Dunque un referendum sui «piccoli reattori» si è già svolto e sappiamo com’è andata.
È immaginifico anche il riferimento all’«indipendenza energetica», che ricorre ben quattordici volte tra il preambolo e il testo della legge. Secondo il governo, il nucleare tutelerà «le future generazioni» dai terremoti geopolitici che agitano la nostra epoca. Eppure, un problema strutturale del settore denunciato dalla stessa Agenzia internazionale per l’energia è l’estrema concentrazione del combustibile: i tre quarti dell’uranio sono prodotti da appena quattro Paesi (Kazakhstan, Canada, Namibia e Australia) e il 99% viene arricchito da quattro aziende in tutto, controllate rispettivamente dai governi di Cina, Russia, Regno Unito e Francia. Gli approvvigionamenti dunque dipenderebbero da un numero ristrettissimo di decisori, alcuni dei quali ci sono esplicitamente ostili.

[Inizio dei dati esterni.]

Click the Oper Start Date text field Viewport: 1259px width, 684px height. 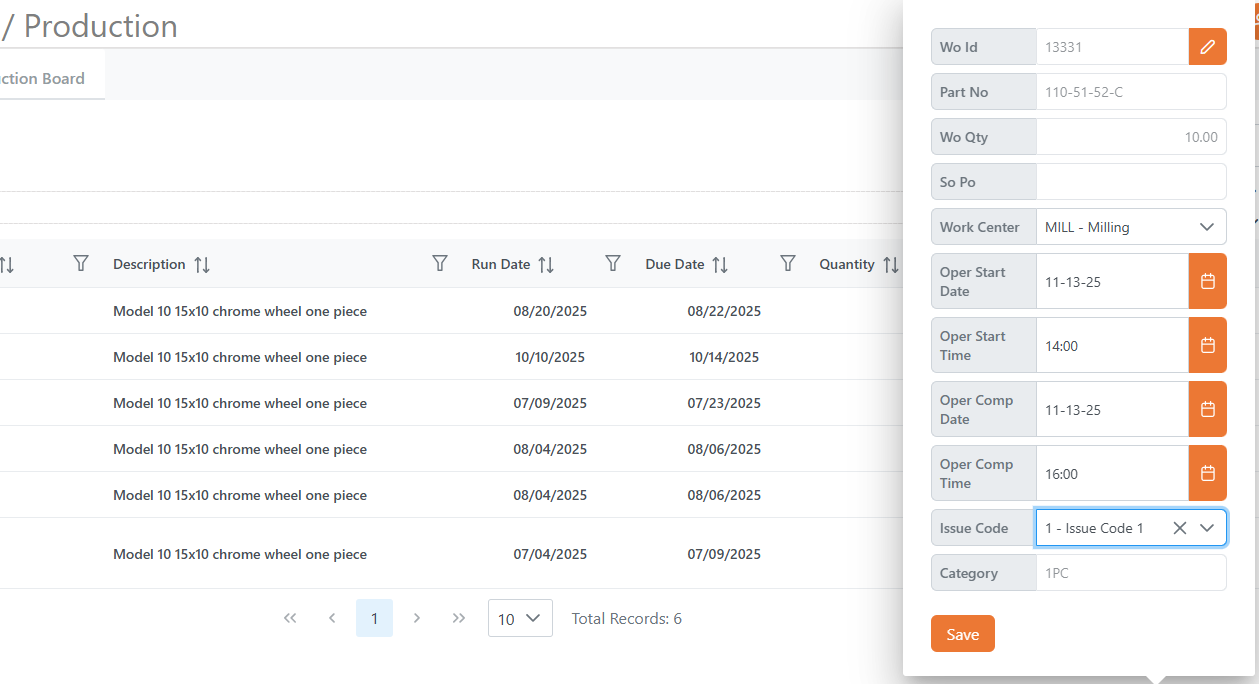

Infine, il governo vende come una svolta un programma nucleare destinato a rimanere marginale. Secondo il fantasioso Piano nazionale integrato per l’Energia e il Clima, nel 2050 i «piccoli reattori» italiani forniranno fino a 16 gigawatt di potenza, circa il 20% della domanda nazionale di elettricità. Le attuali proiezioni dell’Agenzia internazionale dell’energia prevedono che entro il 2050 saranno installati impianti di questo tipo per 50 gigawatt su tutto il pianeta: a dar retta al governo, dunque, l’Italia ospiterà un terzo dei reattori modulari realizzati nel mondo nei prossimi 25 anni, una previsione non credibile. È assai più probabile che un eventuale programma nucleare copra una percentuale irrisoria del fabbisogno elettrico e che i suoi costi infrastrutturali appesantiscano ulteriormente le nostre bollette. Conviene solo al governo.